Formulez clairement votre objectif pour cette rencontre : « Je veux me présenter et en savoir un peu plus parce que votre entreprise m’intéresse pour telle et telle raison et je pense que mon profil peut correspondre à votre entreprise ». Dans votre proposition, vous proposez de vous rencontrer à leur bureau.
Cela signifie qu’au moment de l’entretien, vous avez déjà fait vos recherches sur l’entreprise et que vous savez comment présenter votre profil.
La maîtrise de la langue norvégienne est généralement un challenge pour les françaises expatriées en Norvège. Comment faire pour que ce ne soit pas un obstacle à une embauche ?
L’importance de la maîtrise du norvégien peut varier d’un poste à l’autre. Dans les grands groupes en Informatique, dans le Design ou l’Architecture par exemple, vous pouvez ne pas avoir besoin de communiquer beaucoup en norvégien, l’anglais peut suffire. Dans les grandes entreprises aussi, il y a beaucoup d’étrangers, d’expatriés, donc parler anglais peut ouvrir des opportunités.
Il est clair que c’est un atout de parler norvégien. C’est aussi un atout de parler anglais. Par contre, ne parler que français est limitant. Même le Lycée Français d’Oslo exige une certaine maîtrise du norvégien. Il y’a aussi l’Institut Français, comme structure francophone à Oslo. Mais ces structures n’ont pas des postes ouverts en permanence.
Si vous expliquez dans votre lettre de motivation que vous prenez des cours, ils peuvent le voir comme une preuve de votre volonté de vous intégrer et que vous êtes une personne ambitieuse. C’est un signe positif que vous envoyez.

#5 – Concernant le CV, dans quelle langue vaut-il mieux le faire ?

Dans les grandes entreprises, un CV en anglais sera mieux accueilli que dans les petites et moyennes entreprises. Surtout si l’entreprise n’est pas ouverte à l’international, un CV en anglais a de grandes chances de ne pas être réellement considéré.
Cependant, je ne conseille pas d’envoyer un CV en norvégien, si vous ne maîtrisez pas véritablement le norvégien, car le recruteur peut se sentir « arnaquer ». Mieux vaut un CV en anglais avec un titre vraiment accrocheur (titre, spécialité, nombre d’années d’expérience) accompagné d’une lettre qui explique que vous apprenez le norvégien plutôt que d’envoyer des documents en norvégien et qu’ensuite, en situation d’échanges, votre interlocuteur ne s’y retrouve pas.

··········

CONSIGNE 1
Reproduisez fidèlement le passage du texte sur la recherche d'emploi en Norvège compris entre « L’importance de la » et « ouverts en permanence. », ces deux extraits inclus.
CONSIGNE 2
Résumez en deux phrases le texte sur la recherche d'emploi en Norvège.

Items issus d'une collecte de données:
··········

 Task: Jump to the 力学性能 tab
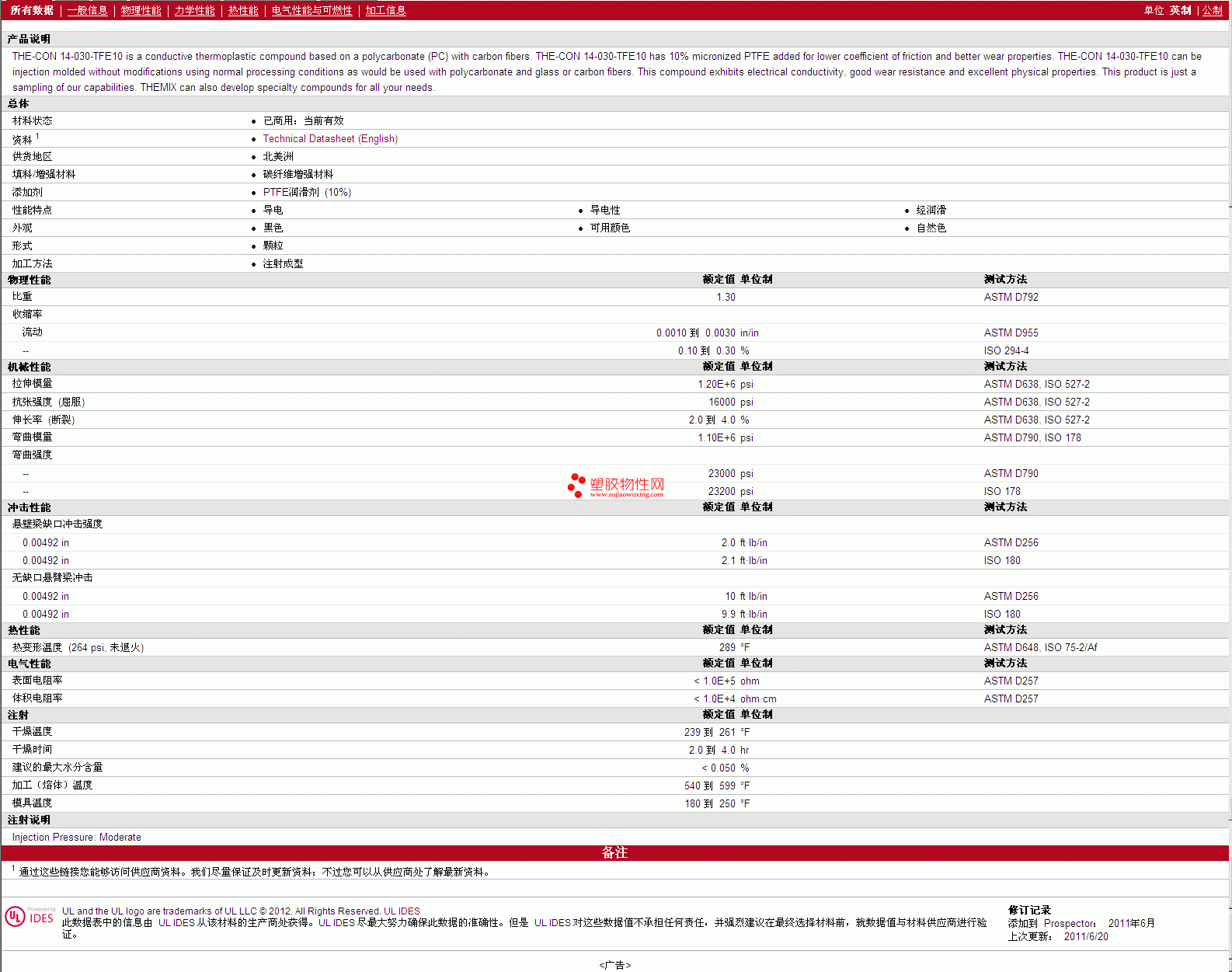pyautogui.click(x=194, y=11)
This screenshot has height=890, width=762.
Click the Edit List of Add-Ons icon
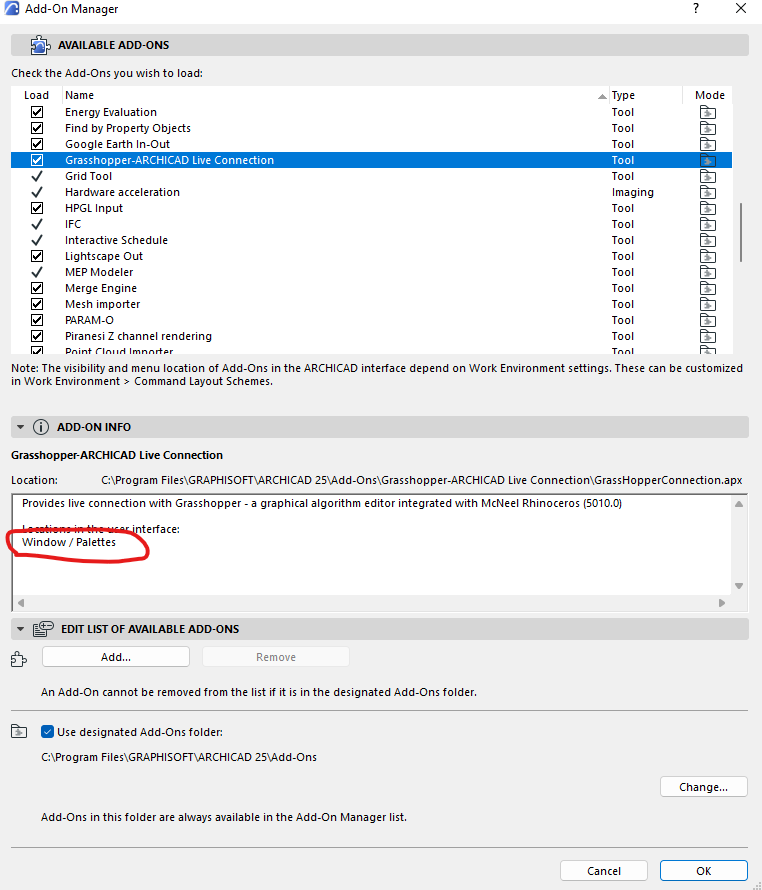[43, 629]
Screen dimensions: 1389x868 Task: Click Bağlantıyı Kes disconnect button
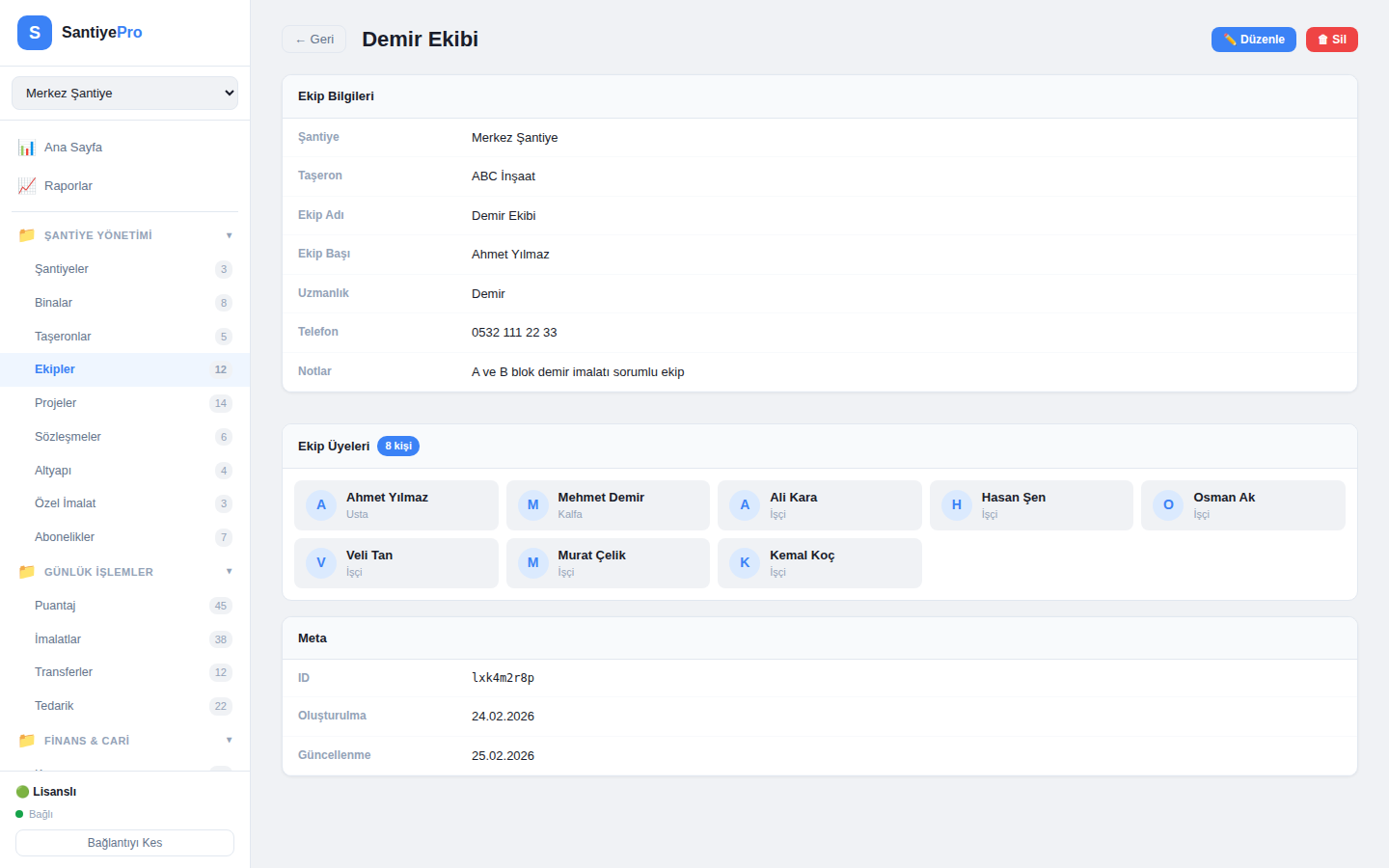point(124,843)
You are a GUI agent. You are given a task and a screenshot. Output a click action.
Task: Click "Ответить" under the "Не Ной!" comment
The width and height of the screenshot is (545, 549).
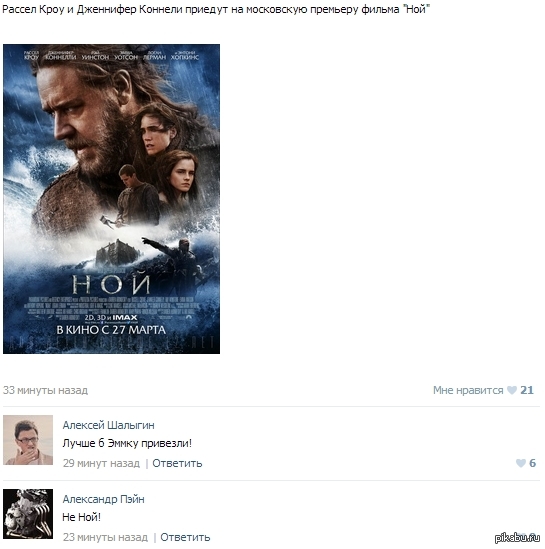pyautogui.click(x=185, y=537)
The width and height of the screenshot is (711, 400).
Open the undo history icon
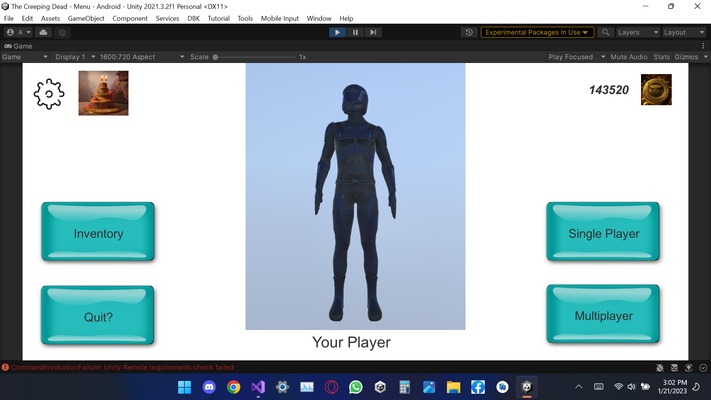click(x=469, y=32)
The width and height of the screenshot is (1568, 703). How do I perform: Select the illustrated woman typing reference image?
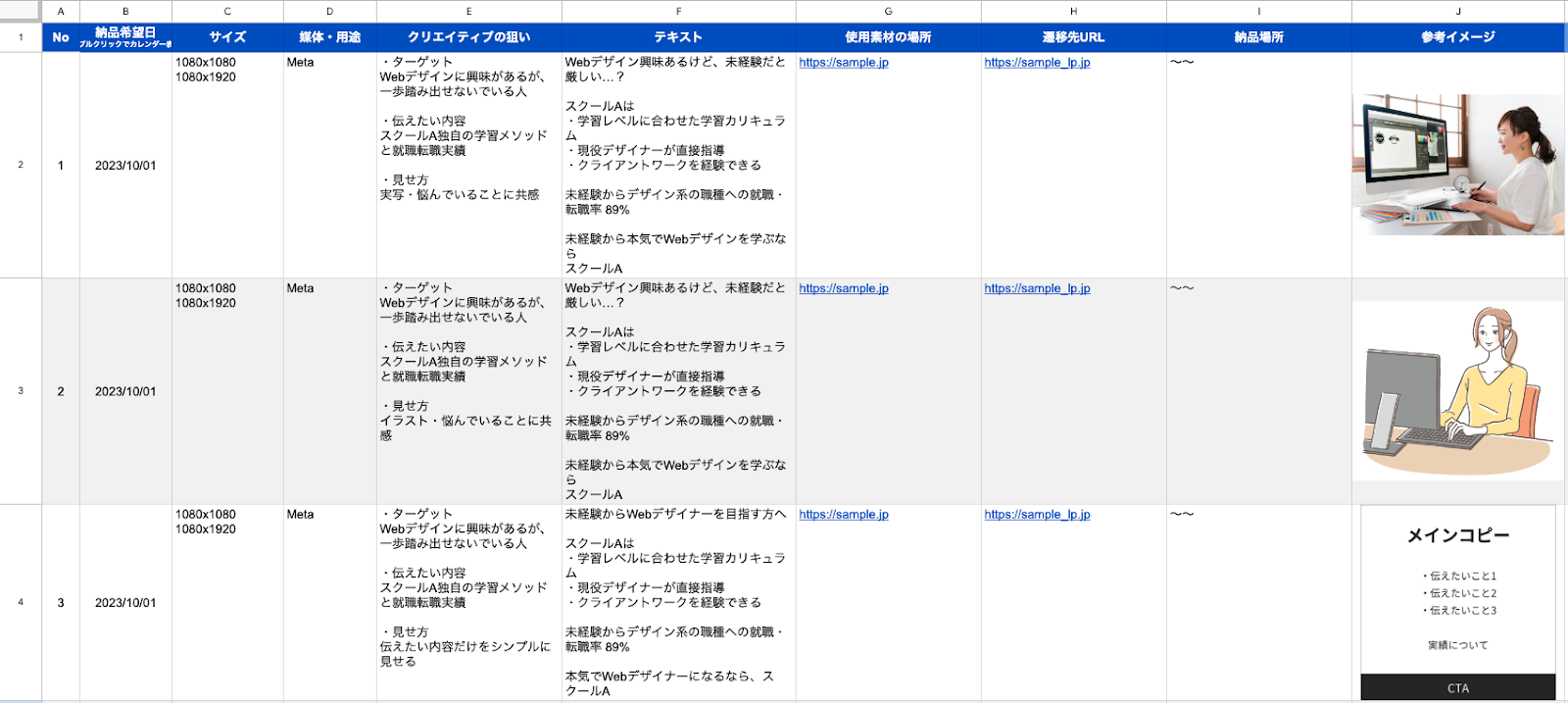coord(1457,391)
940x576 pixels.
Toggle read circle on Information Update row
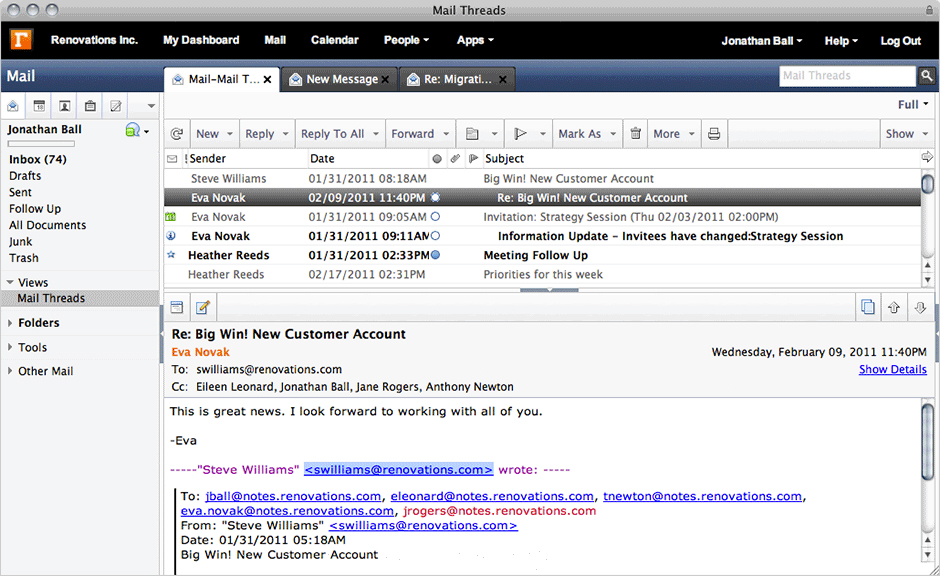(x=435, y=236)
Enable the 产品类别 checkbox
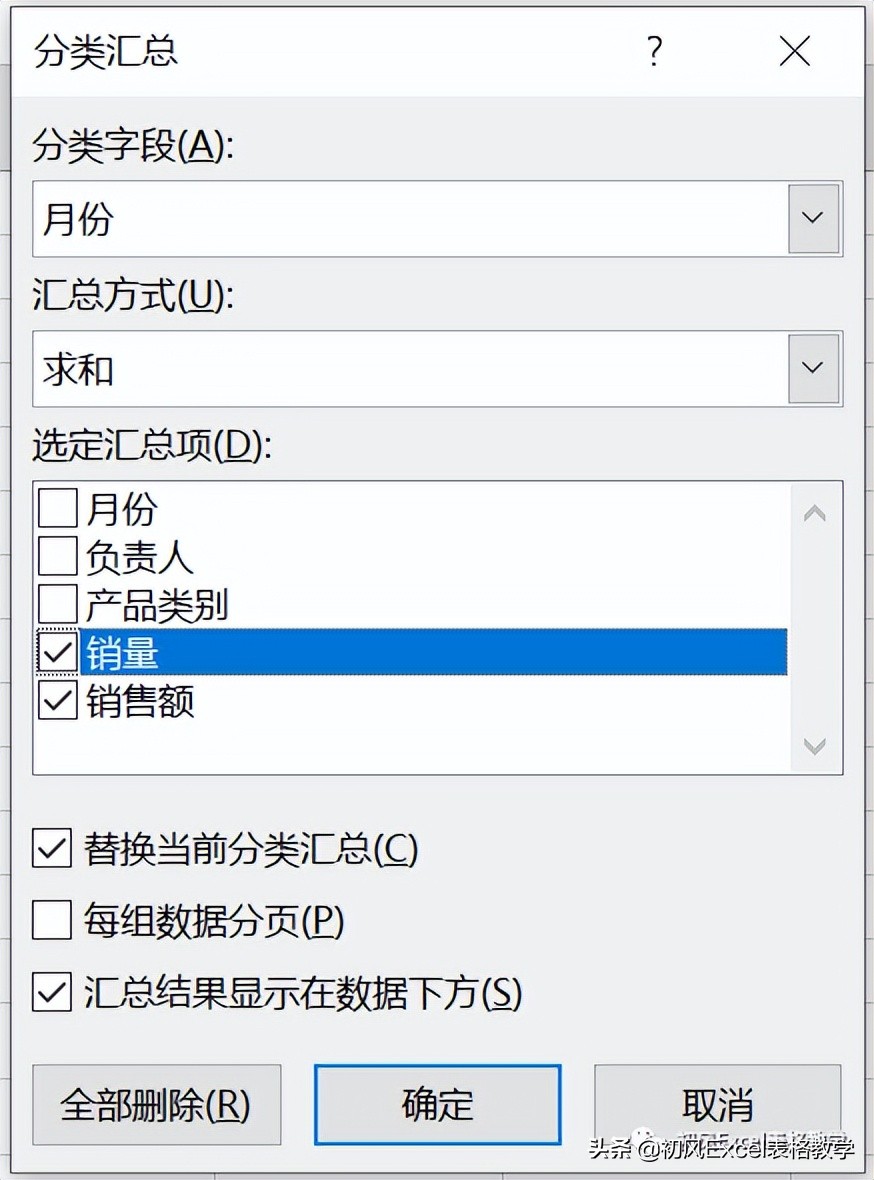Viewport: 874px width, 1180px height. (x=58, y=604)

··········

ZONE DE RÉPONSE 1
L’importance de la maîtrise du norvégien peut varier d’un poste à l’autre. Dans les grands groupes en Informatique, dans le Design ou l’Architecture par exemple, vous pouvez ne pas avoir besoin de communiquer beaucoup en norvégien, l’anglais peut suffire. Dans les grandes entreprises aussi, il y a beaucoup d’étrangers, d’expatriés, donc parler anglais peut ouvrir des opportunités.
Il est clair que c’est un atout de parler norvégien. C’est aussi un atout de parler anglais. Par contre, ne parler que français est limitant. Même le Lycée Français d’Oslo exige une certaine maîtrise du norvégien. Il y’a aussi l’Institut Français, comme structure francophone à Oslo. Mais ces structures n’ont pas des postes ouverts en permanence.

ZONE DE RÉPONSE 2
L'importance de la maîtrise du norvégien varie d'un poste à l'autre : dans les grands groupes de l'informatique, du design ou de l'architecture, l'anglais peut suffire, tandis que ne parler que français est limitant, et mentionner des cours de norvégien dans sa lettre de motivation envoie un signe positif. Un CV en anglais est mieux accueilli dans les grandes entreprises que dans les petites et moyennes, et il vaut mieux envoyer un CV en anglais au titre accrocheur, accompagné d'une lettre expliquant que l'on apprend le norvégien, plutôt qu'un CV en norvégien sans maîtriser véritablement la langue.